Inspect the promotions database
Take a look at the database you're going to use to generate the scaffolded code:
On the Explorer pane, expand the Promotions directory, right-click the Promotions.db file, and then select Open Database.
The new database opens in the SQLite Explorer folder.
In the SQLite Explorer folder, expand the Promotions.db and Coupons nodes. Note the data schema.
Right-click the Coupons node and select Show table. Inspect the coupon data.
Scaffold the promotions context and coupon model
Now, you use the database to scaffold the code:
Run the following command:
dotnet ef dbcontext scaffold "Data Source=Promotions/Promotions.db" Microsoft.EntityFrameworkCore.Sqlite --context-dir Data --output-dir Models
The preceding command:
- Scaffolds
DbContext
and model classes by using the provided connection string. - Specifies to use the
Microsoft.EntityFrameworkCore.Sqlite
database provider. - Specifies directories for the resulting
DbContext
and model classes.
Note
In this exercise, you can ignore the warning about your connection string being in source code. In real-world code, always store your connection strings in a secure location.
- Scaffolds
Open Models\Coupon.cs and inspect the scaffolded model.
using System; using System.Collections.Generic; namespace ContosoPizza.Models { public partial class Coupon { public int Id { get; set; } public string Description { get; set; } = null!; public DateOnly?
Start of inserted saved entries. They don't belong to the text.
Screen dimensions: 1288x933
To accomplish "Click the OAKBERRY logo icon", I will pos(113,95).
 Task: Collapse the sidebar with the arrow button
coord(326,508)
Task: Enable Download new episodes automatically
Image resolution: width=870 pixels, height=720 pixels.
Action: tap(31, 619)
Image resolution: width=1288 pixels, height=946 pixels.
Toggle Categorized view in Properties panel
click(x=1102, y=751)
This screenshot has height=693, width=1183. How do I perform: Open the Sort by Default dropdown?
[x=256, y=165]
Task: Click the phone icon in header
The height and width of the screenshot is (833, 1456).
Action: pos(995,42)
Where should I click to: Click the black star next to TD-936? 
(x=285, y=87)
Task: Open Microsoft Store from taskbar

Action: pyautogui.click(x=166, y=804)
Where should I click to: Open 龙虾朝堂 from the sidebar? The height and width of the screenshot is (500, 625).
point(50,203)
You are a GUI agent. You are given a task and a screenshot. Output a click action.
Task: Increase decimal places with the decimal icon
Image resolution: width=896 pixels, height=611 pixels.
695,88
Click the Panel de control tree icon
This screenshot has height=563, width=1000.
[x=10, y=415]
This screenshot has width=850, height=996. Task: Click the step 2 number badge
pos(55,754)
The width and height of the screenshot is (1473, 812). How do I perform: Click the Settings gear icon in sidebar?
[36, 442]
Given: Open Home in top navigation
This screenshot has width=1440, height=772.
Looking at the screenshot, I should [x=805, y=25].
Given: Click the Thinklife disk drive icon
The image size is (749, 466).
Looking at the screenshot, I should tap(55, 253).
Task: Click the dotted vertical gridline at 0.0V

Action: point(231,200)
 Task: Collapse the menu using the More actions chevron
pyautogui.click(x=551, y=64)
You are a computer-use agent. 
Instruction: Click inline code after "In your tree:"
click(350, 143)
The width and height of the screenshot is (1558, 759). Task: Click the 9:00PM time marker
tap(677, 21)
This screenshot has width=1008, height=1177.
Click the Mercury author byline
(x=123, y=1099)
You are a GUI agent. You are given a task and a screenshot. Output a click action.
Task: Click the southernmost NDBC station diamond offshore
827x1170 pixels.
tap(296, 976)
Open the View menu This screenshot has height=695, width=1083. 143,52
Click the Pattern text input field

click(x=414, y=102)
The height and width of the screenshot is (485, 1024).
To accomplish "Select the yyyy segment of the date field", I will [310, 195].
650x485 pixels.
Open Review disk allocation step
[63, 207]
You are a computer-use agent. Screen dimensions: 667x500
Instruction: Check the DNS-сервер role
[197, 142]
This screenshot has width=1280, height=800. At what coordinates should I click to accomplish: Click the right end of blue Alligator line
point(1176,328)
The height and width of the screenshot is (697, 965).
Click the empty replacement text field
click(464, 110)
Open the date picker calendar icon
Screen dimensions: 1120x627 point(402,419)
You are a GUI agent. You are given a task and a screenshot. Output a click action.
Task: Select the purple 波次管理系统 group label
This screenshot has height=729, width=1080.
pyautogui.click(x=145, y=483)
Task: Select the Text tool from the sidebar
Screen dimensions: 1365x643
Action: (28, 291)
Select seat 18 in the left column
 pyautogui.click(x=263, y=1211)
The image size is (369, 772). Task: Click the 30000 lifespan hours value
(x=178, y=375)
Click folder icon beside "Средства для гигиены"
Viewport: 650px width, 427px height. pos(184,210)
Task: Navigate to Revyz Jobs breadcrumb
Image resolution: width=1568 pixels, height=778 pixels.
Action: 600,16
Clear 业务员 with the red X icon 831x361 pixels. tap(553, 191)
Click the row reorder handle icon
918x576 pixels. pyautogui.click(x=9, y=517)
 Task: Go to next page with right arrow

Expiration { get; set; } } }
Since SQLite has a limited set of types compared to C#, the scaffolding tool made inferences as to what C# types to use. For example, the
Expiration
database column was defined as a string because SQLite doesn't have a date data type. The scaffolding tool inferred that the C# type should beDateOnly?
based on the data in the database.Tip
If the database changes, you can generate new scaffolded files. The generated files are overwritten each time, but they're created as
partial
classes, so you can extend them with custom properties and behaviors in your own, separate files.
Add a coupon endpoint
Before you can test the scaffolded code, you need to add an endpoint to the API. So, you next add a new API controller.
To better understand how API controllers work, see Create a web API with ASP.NET Core controllers.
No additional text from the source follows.